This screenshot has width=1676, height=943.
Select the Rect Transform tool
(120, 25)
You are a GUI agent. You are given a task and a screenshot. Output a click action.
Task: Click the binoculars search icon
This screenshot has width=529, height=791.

▬▬▬

Written instruction = Could you repeat every one of the records above word for word, keeping their order?

Answer =
This screenshot has width=1676, height=943.
Select the Rect Transform tool
(120, 25)
You are a GUI agent. You are given a task and a screenshot. Output a click action.
Task: Click the binoculars search icon
This screenshot has width=529, height=791.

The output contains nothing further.